■ Records for the task:
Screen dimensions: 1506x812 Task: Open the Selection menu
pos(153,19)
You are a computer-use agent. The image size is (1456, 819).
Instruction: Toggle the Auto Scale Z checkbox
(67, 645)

■ Problem details:
Rewrite the rows above, changing "checkbox" to "check box" and leaving everything else the same.

■ Response:
Screen dimensions: 1506x812 Task: Open the Selection menu
pos(153,19)
You are a computer-use agent. The image size is (1456, 819).
Instruction: Toggle the Auto Scale Z check box
(67, 645)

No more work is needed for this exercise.